Task inputs »
··········
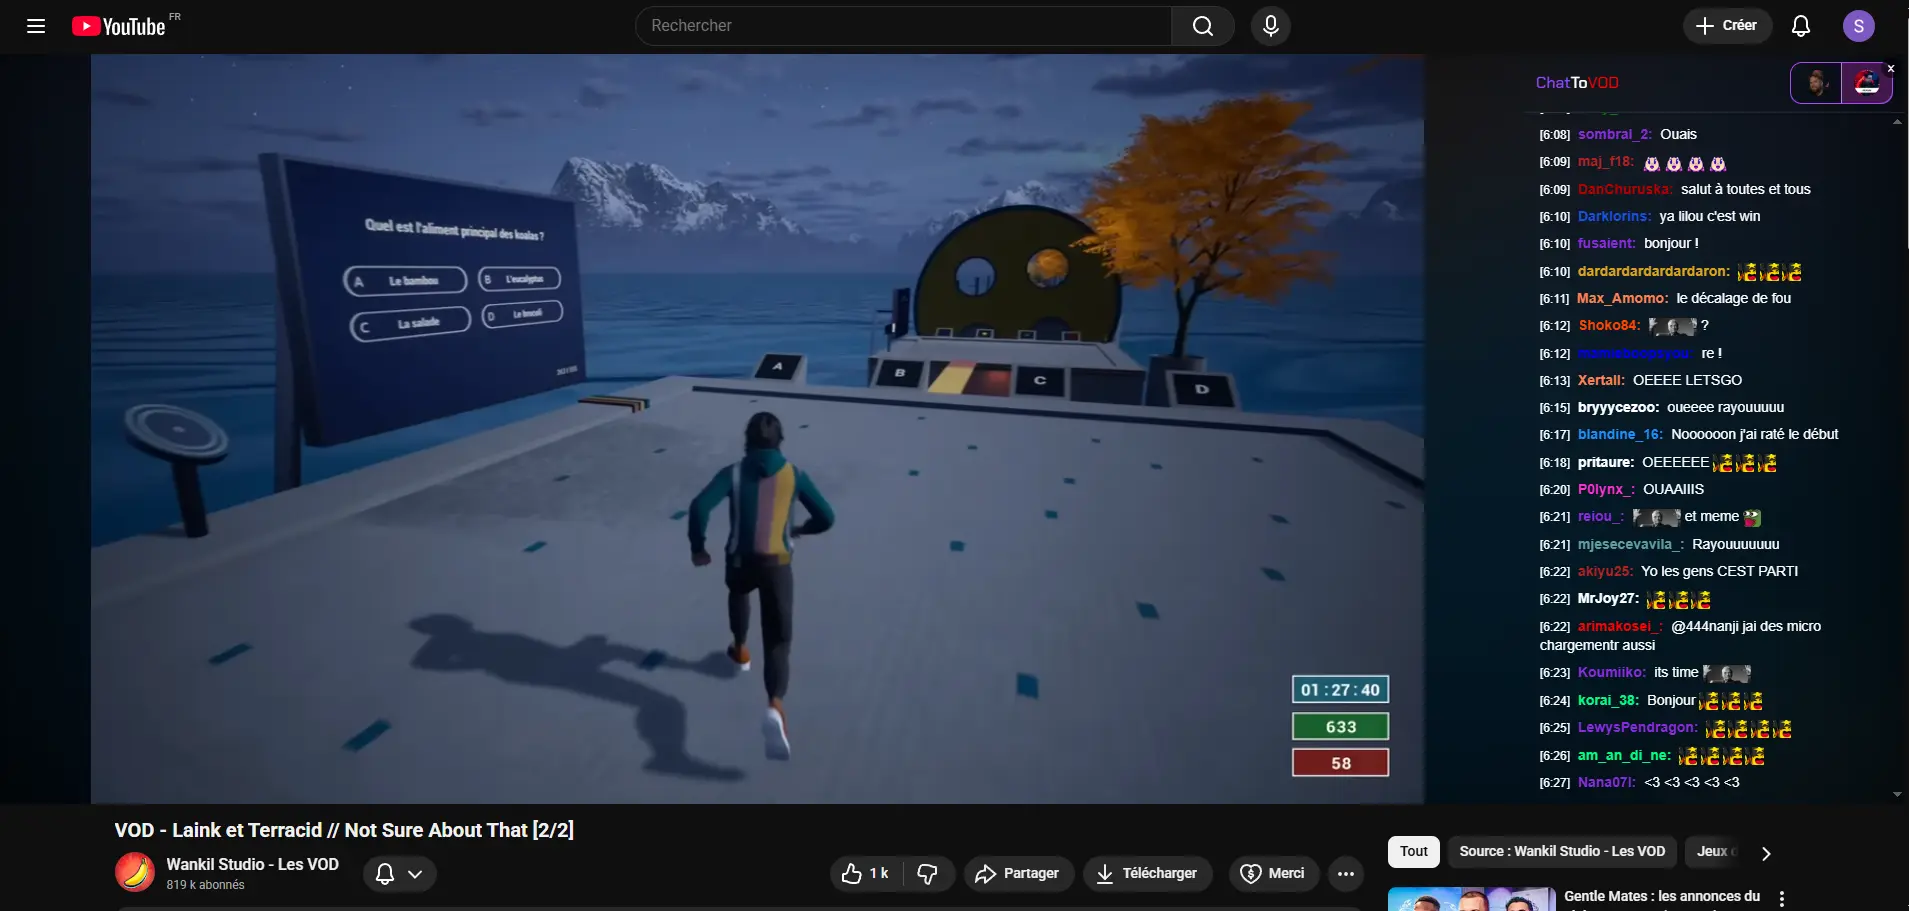
Task: Open the YouTube guide hamburger menu
Action: tap(36, 26)
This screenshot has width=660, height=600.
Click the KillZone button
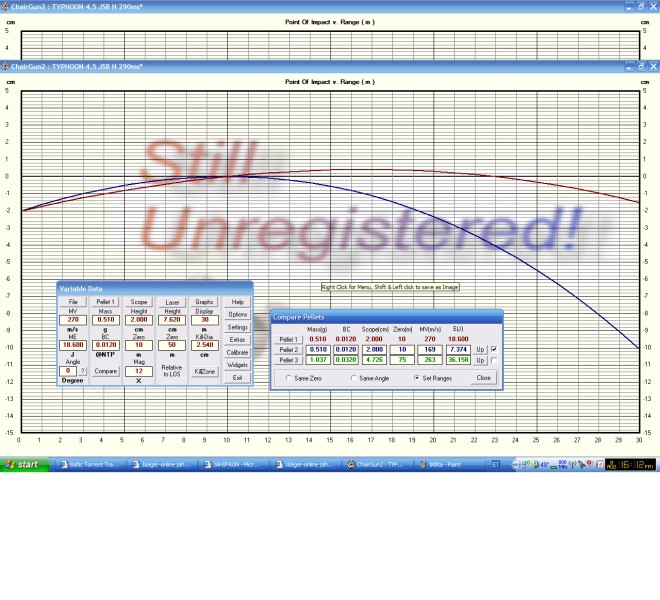pyautogui.click(x=204, y=371)
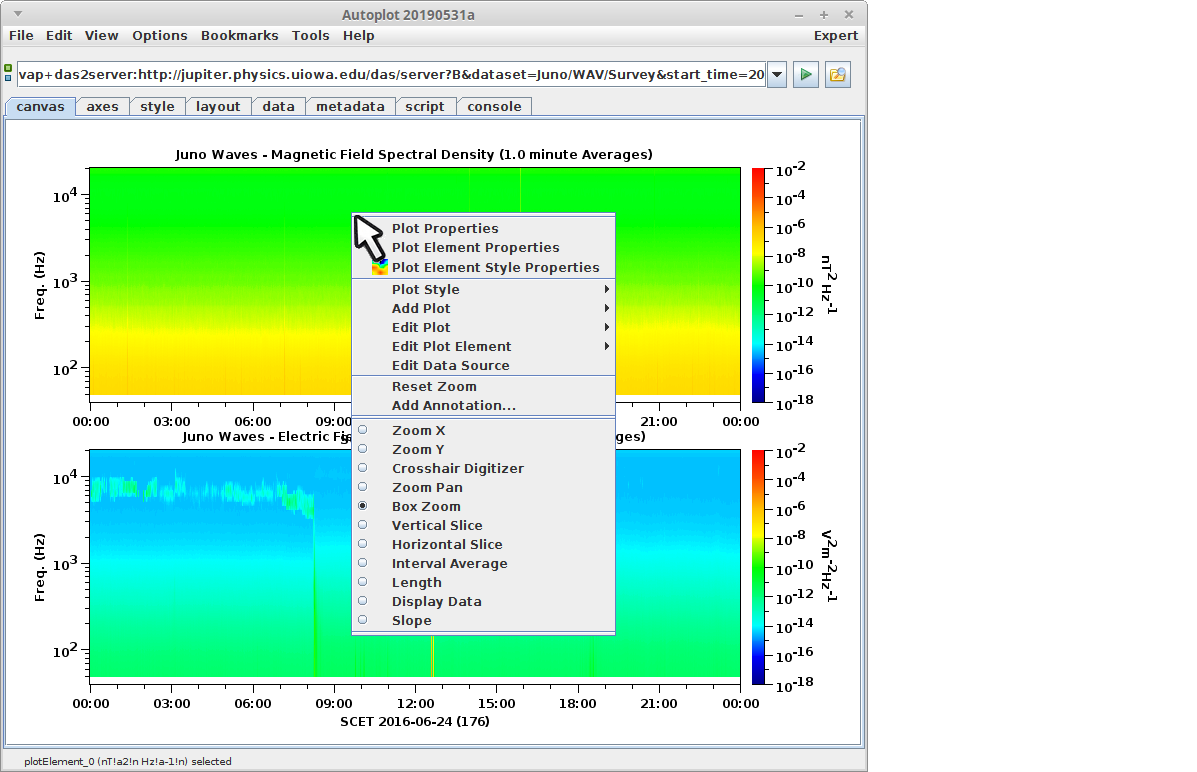1197x772 pixels.
Task: Expand the address bar URI history dropdown
Action: click(777, 75)
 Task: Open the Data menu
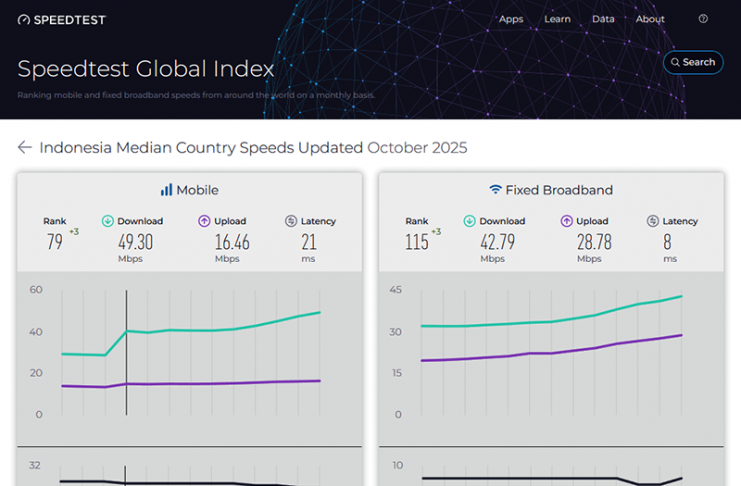[603, 19]
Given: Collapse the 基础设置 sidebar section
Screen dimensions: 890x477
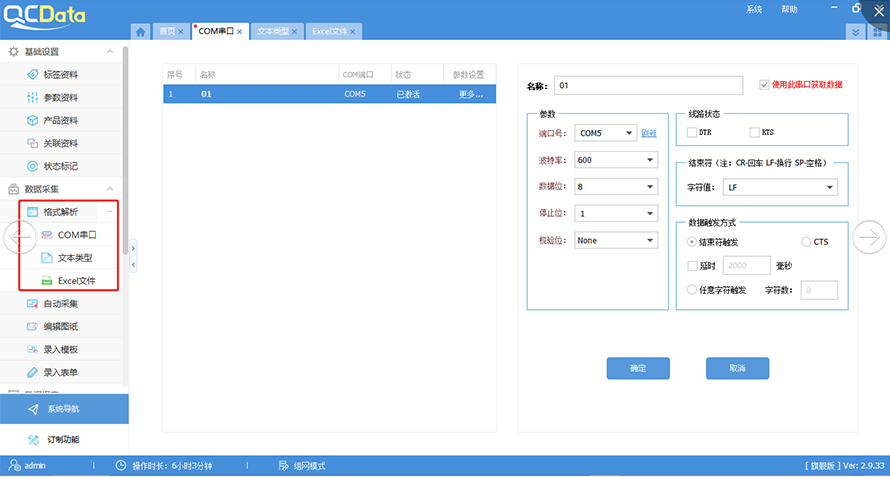Looking at the screenshot, I should tap(110, 51).
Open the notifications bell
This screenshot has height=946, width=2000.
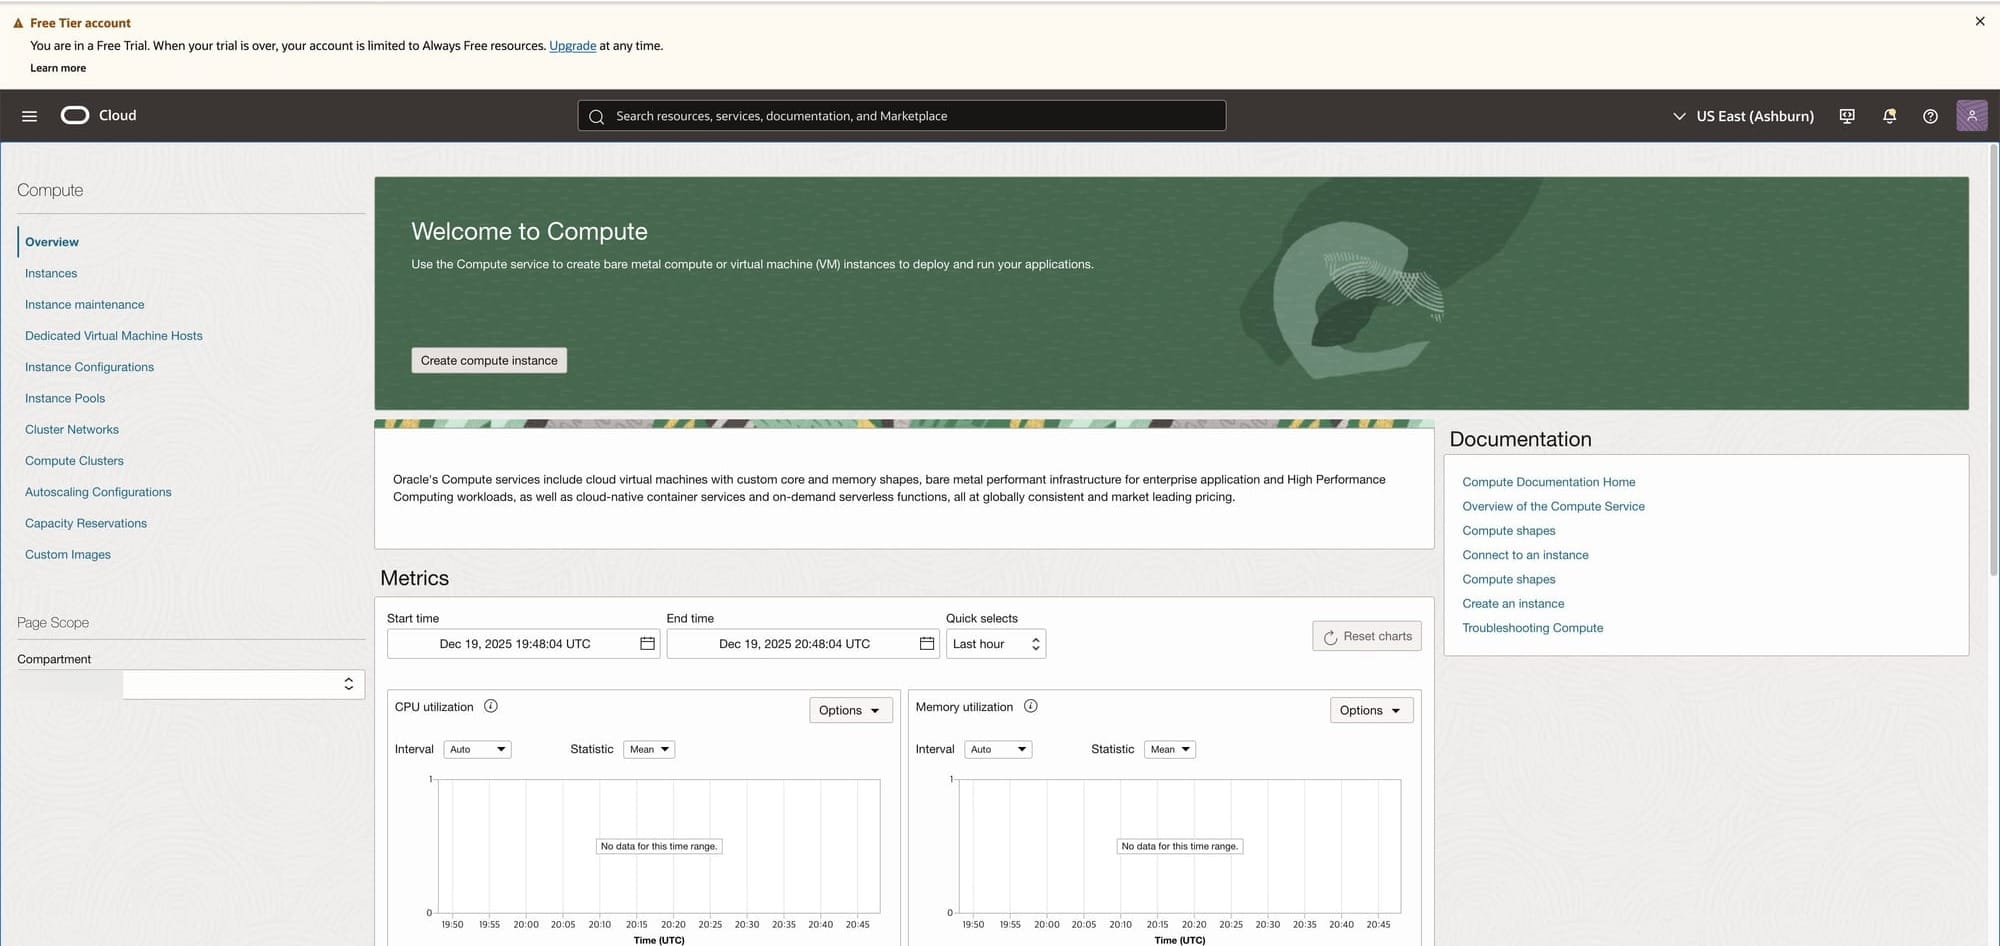click(x=1889, y=116)
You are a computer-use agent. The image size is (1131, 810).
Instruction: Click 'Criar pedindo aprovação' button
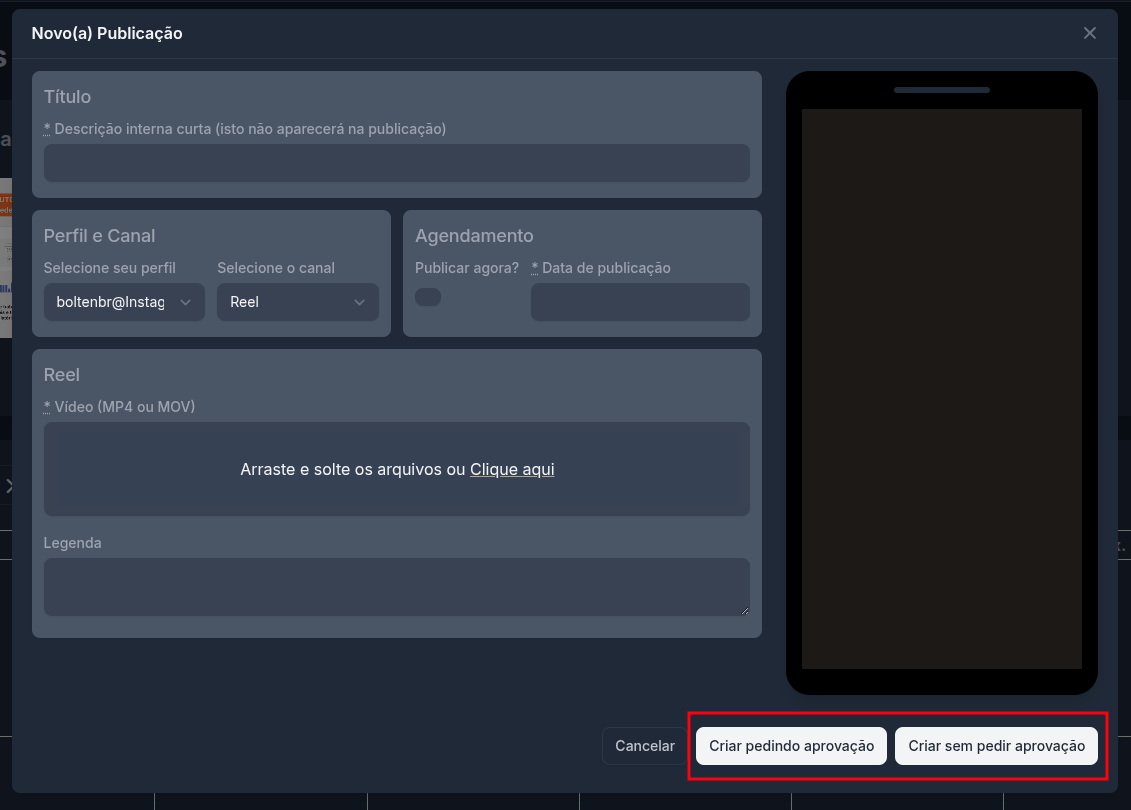791,746
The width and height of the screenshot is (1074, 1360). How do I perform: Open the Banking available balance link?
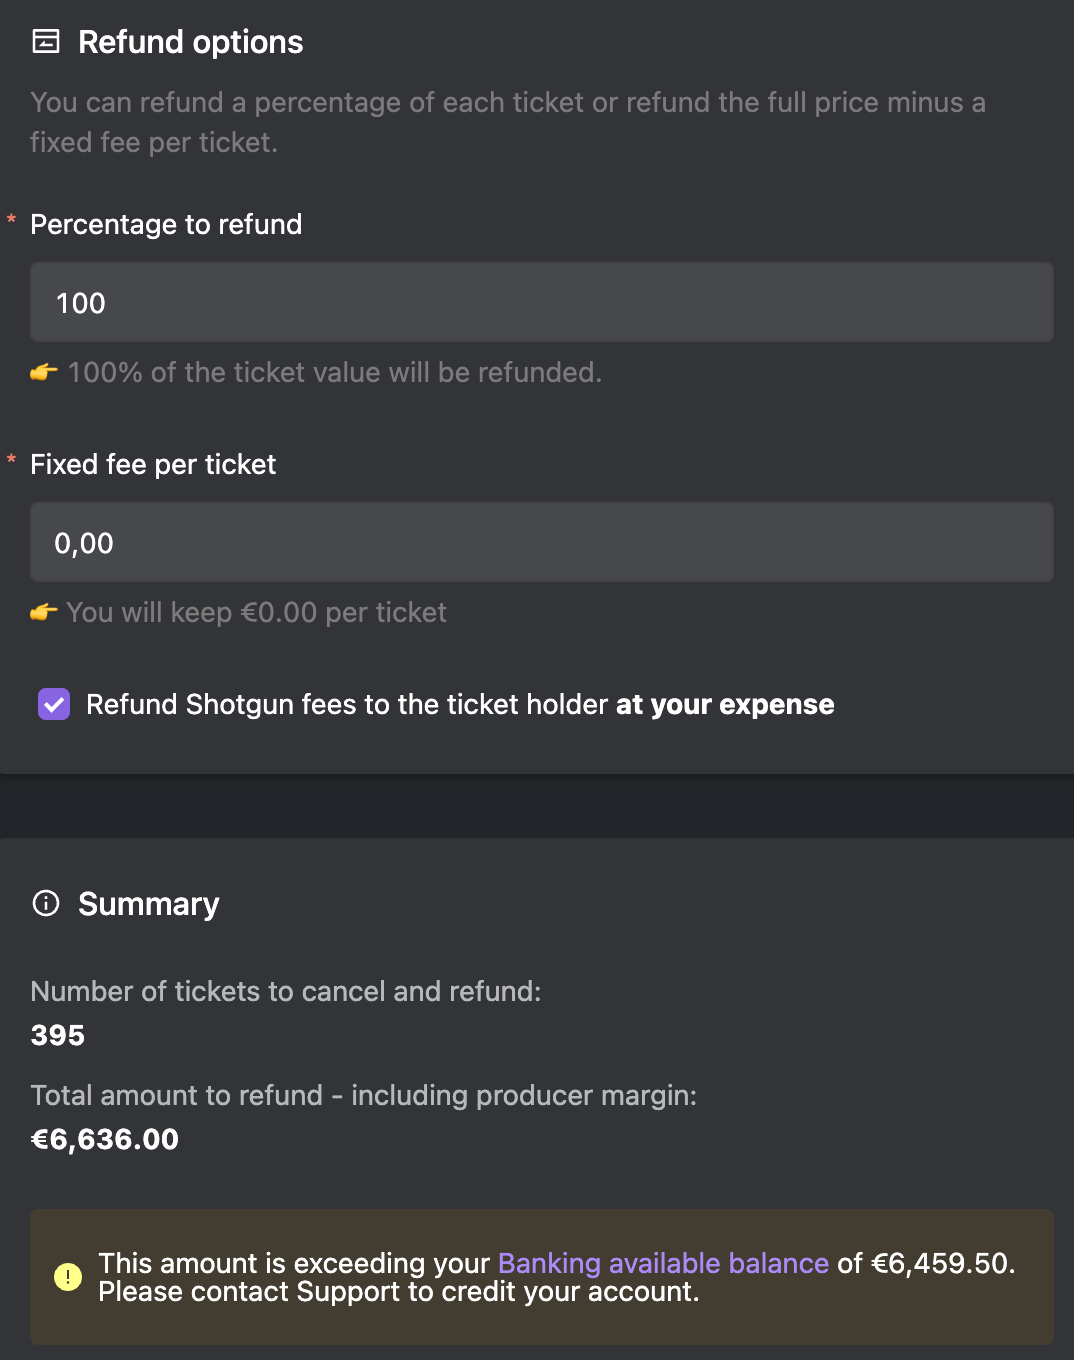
··········
Task brief »
Repeat word for word, and nothing more, the lines between the line containing "Click the KillZone button" and the last line of the records above, inclusive, without pictures.

Result of this task »
Click the KillZone button
pyautogui.click(x=204, y=371)
1197x772 pixels.
Task: Expand the address bar URI history dropdown
Action: click(777, 75)
 Task: Open the Data menu
[603, 19]
Given: Collapse the 基础设置 sidebar section
Screen dimensions: 890x477
Looking at the screenshot, I should tap(110, 51).
Open the notifications bell
This screenshot has height=946, width=2000.
click(x=1889, y=116)
You are a computer-use agent. The image size is (1131, 810).
Instruction: Click 'Criar pedindo aprovação' button
791,746
The width and height of the screenshot is (1074, 1360). How do I perform: Open the Banking available balance link?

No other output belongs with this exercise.